§ **TEXTO DE APOIO**:
+-------+
Acórdãos STA

Acórdão do Supremo Tribunal Administrativo
Processo:0666/11.6BEBRG 01391/17
Data do Acordão:12/11/2019
Tribunal:2 SECÇÃO
Relator:NEVES LEITÃO
Descritores:REVISÃO DA MATÉRIA TRIBUTÁVEL
PERITOS INDEPENDENTES
PRINCÍPIO DA GRATUITIDADE DO PROCEDIMENTO ADMINISTRATIVO
Sumário:A onerosidade da intervenção do perito independente requerida pelo sujeito passivo no procedimento de revisão da matéria tributável fixada por métodos indirectos, cujo regime de remuneração é regulado pela Portaria 78/2001, 8 fevereiro (mediante expressa autorização legislativa concedida pelo art.º 93º n.º 4 LGT), não afronta o princípio da gratuitidade do procedimento administrativo (art. 11º nº1 CPA aprovado pelo DL nº 442/91, 15 novembro).
Nº Convencional:JSTA000P25284
Nº do Documento:SA2201912110666/11
Data de Entrada:12/06/2017
Recorrente:AT - AUTORIDADE TRIBUTÁRIA E ADUANEIRA
Recorrido 1:A............ E OUTRO
Votação:UNANIMIDADE
Aditamento:
Texto Integral: 1. RELATÓRIO
1.1. A Fazenda Pública interpôs recurso para o Supremo Tribunal Administrativo da decisão proferida pelo Tribunal Administrativo e Fiscal de Braga que julgou procedente a impugnação judicial deduzida por A……………….. e B………………. contra liquidação adicional de IRS (ano 2006) e juros compensatórios, no montante global de € 288.567,33.
+-------+
§ **CONTEÚDO DOS DADOS**:
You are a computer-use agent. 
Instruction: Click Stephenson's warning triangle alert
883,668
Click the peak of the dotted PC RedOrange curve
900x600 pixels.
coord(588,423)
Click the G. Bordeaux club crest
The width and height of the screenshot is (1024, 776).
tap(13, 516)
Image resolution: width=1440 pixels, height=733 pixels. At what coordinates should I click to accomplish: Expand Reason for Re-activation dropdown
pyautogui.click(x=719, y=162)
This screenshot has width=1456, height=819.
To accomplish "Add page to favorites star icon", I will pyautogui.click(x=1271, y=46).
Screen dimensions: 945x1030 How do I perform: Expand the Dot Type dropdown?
+-------+
§ **EXERCÍCIO**:
De acordo com o acórdão, qual tribunal proferiu a decisão contra a qual a Fazenda Pública interpôs recurso? Os dados não têm qualquer papel nesta atividade.

§ **RESPOSTA**:
O Tribunal Administrativo e Fiscal de Braga.